Décadas después de la masacre de Tlatelolco, tuvimos la oportunidad de acercarnos a la verdad, por fin los gritos sirvieron no para ser escuchados pero sí para incomodar y acabaron por aflojarse los que tenían que aflojarse, víctimas del cansancio o el fastidio y nos dejaron conocer un poquito de lo que realmente pasó; igual no acabamos por conocerlo todo, ni lo conoceremos nunca. Pero el 2000 llegó con mucha más información, vimos el inicio de un nuevo siglo con revelaciones de lo ocurrido en aquellos trágicos meses del 68; ahora, cuando escuchamos lo que ha pasado en Ayotzinapa y contemplamos vídeos donde los jóvenes alumnos hablan del miedo que los rodea, de los cuestionamientos que acompañan a sus planes a futuro...
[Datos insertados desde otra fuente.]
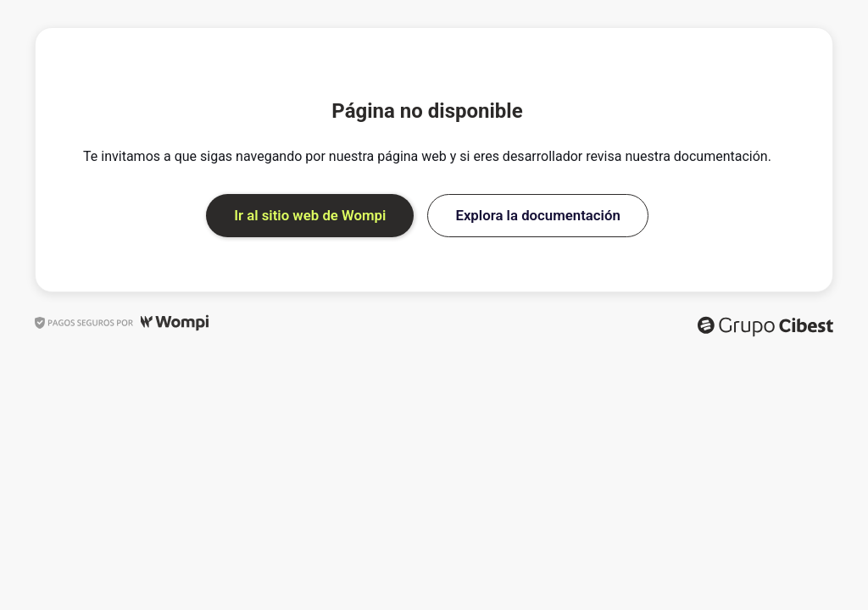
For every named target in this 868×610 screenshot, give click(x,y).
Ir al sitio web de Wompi (309, 215)
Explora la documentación (537, 215)
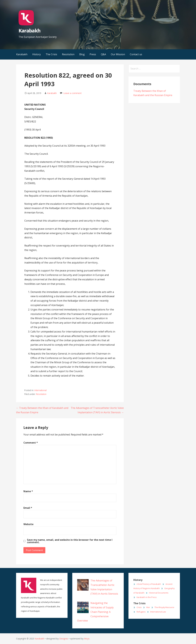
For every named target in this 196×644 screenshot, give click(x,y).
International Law (158, 612)
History (37, 54)
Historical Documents (159, 592)
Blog (82, 54)
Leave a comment (72, 93)
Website (29, 524)
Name (28, 491)
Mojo (87, 638)
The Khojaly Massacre (164, 607)
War (148, 607)
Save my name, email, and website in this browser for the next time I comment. (70, 541)
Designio (64, 638)
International (41, 390)
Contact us (136, 54)
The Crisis (51, 54)
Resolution (68, 54)
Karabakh (29, 30)
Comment (31, 442)
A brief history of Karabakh (149, 584)
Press (93, 54)
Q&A (103, 54)
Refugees (141, 612)
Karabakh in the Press (147, 597)
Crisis (139, 607)
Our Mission (118, 54)
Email (28, 508)
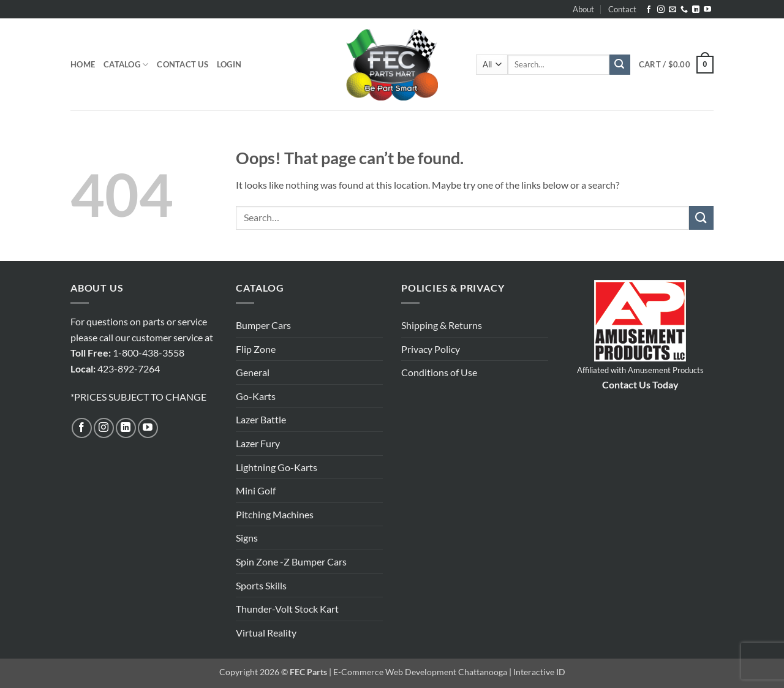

¿Tendremos que esperar más de 30 años, para saber lo que pasó aquella trágica noche de septiembre en Guerrero?, ¿habremos de esperar a que se ablande quién sabe quién, para entender lo que ocurrió?... ¿aceptamos la "verdad histórica" de la PGR, como se generaron tantas otras verdades-sospechosas, en Tlatlaya, Aguas Blancas, Acteal, Atenco y de más?; corren las manifestaciones todavía hoy, los medios las acallan como pueden y las tachan de vandalismo, todavía vemos playeras por las calles de "Nos faltan 43" y en universidades y preparatorias, aún permanecen las sillas en sitios de interés, con las fotografías pegadas con cinta y las pancartas que sentencian "Ni perdón, ni olvido".